Along the way were placed repeaters to push messages along their way.
So, when the ill-conceived Prohibition experiment finally ended, Greenwich Mean Time marked the moment. The message flashed through those repeaters on its way to New York. At one of those repeaters between Greenwich and New York, H. Allen Smith was poised, his shot glass at the ready. When the message flashed through the repeater where he was stationed, he knocked back his shot, moments before the Noo Yawkers got their message.
We can bless or blame Gerrit Smith for Prohibition. Smith, no relation to H. Allen Smith, was an ardent abolitionist until 1865, when the Civil War ended (what was so civil about it?) and the 13th Amendment abolished slavery.
Gerrit, a man of great passions, cast about for four years before he landed on the evils of demon rum.

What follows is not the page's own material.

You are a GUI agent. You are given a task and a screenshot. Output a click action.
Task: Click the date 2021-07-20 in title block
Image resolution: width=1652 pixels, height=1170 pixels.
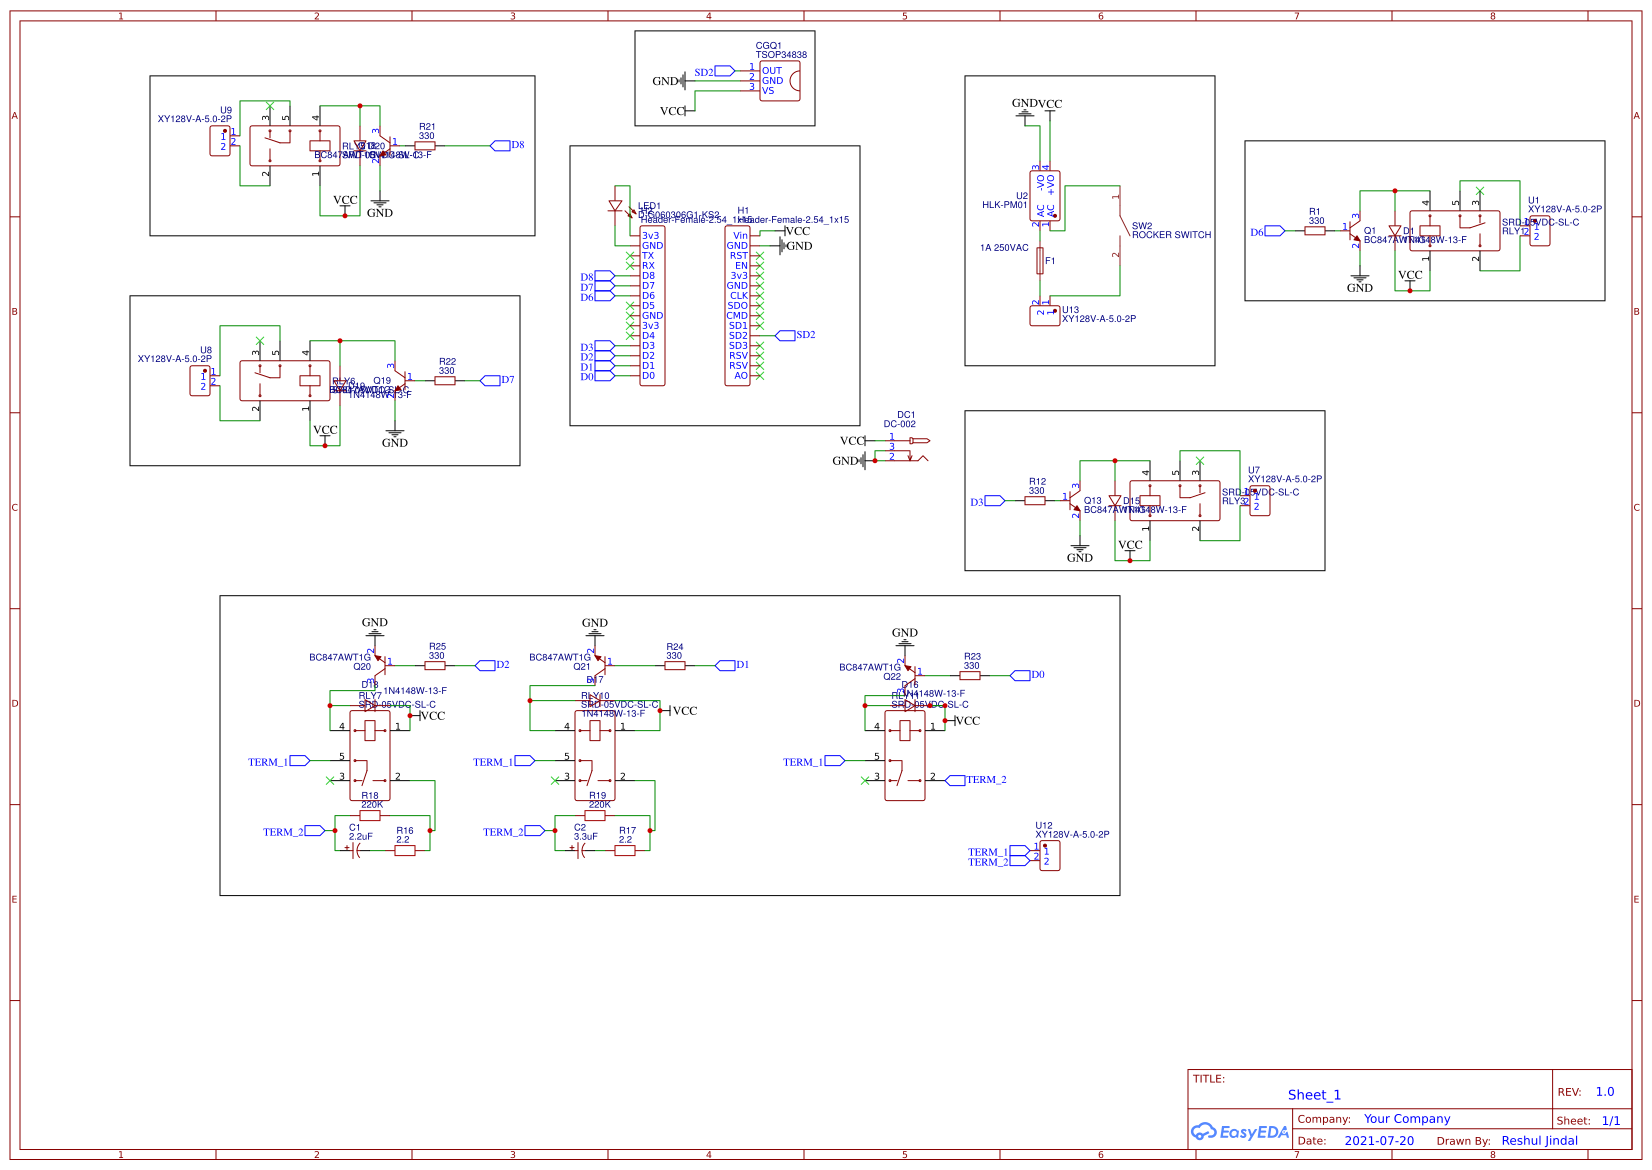(x=1381, y=1140)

“Slavery is gone, but drunkenness stays,” he said. And the Prohibition Party was born. In 1919, exactly a half century after the party was founded, the 18th Amendment to the Constitution was ratified, banning “the manufacture, sale or transportation of intoxicating liquors,” unless you were Joe Kennedy, patriarch of the Kennedy clan and a bootlegger.
While we remain saddled with Kennedys, Prohibition was repealed in 14 years, Dec. 5, 1933.